Ce lien d’amitié et de fraternité transcende les clivages politiques. Que ce soit les partis au pouvoir, l’opposition ou le citoyen lambda, tous s’accordent à célébrer les relations étroites entre leurs deux nations.
Cette forte connexion remonte à l’époque où les musulmans du sous-continent lancèrent le Mouvement du Califat (1919-1924) pour soutenir la Turquie après la Première Guerre mondiale, dans le but de préserver l’autorité du sultan ottoman en tant que calife de l’Islam.
Les Turcs n’ont jamais oublié ce geste, tandis que les Pakistanais continuent de nourrir un profond attachement à leurs liens religieux, culturels et linguistiques avec la Turquie, dans le tumulte des bouleversements de la diplomatie internationale.
Le fait que le mot “Urdu”, langue nationale du Pakistan, soit dérivé du turc illustre la proximité historique et culturelle entre les deux peuples.
Leader de la Turquie depuis près de deux décennies et demie, d'abord en tant que Premier ministre de 2003 à 2014, puis en tant que président depuis 2014, Recep Tayyip Erdogan est perçu au Pakistan comme un allié fidèle et un dirigeant fort, soutenant de nombreuses causes musulmanes à l’échelle mondiale.
Le soutien indéfectible accordé par la Turquie, sous la direction du président Erdogan, à la cause du Cachemire, après la décision controversée de l'Inde d’abroger le statut spécial de la région en août 2019, n'est qu'une facette parmi d'autres des relations privilégiées qu’entretiennent les deux nations.
De même, le Pakistan apporte son soutien à la Turquie face à tous les enjeux régionaux, y compris la question de la République turque de Chypre du Nord.
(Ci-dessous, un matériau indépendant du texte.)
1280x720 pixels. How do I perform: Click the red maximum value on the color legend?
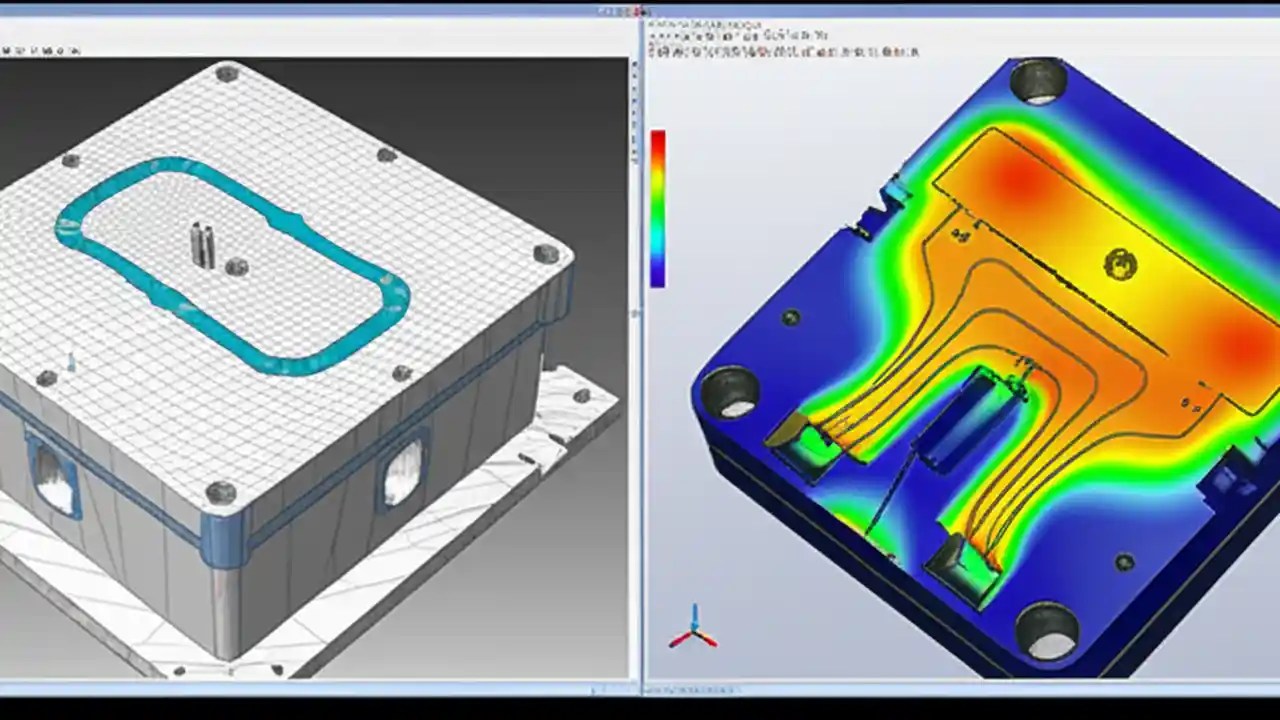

Les deux pays ont été les principaux alliés de l’Azerbaïdjan durant la guerre du Haut-Karabakh.
Un coup de pouce pour une économie en difficulté
Les deux pays entretiennent également des liens de coopération étroite en matière de défense, de commerce et de contacts entre les populations, des domaines qui se sont renforcés au fil des années.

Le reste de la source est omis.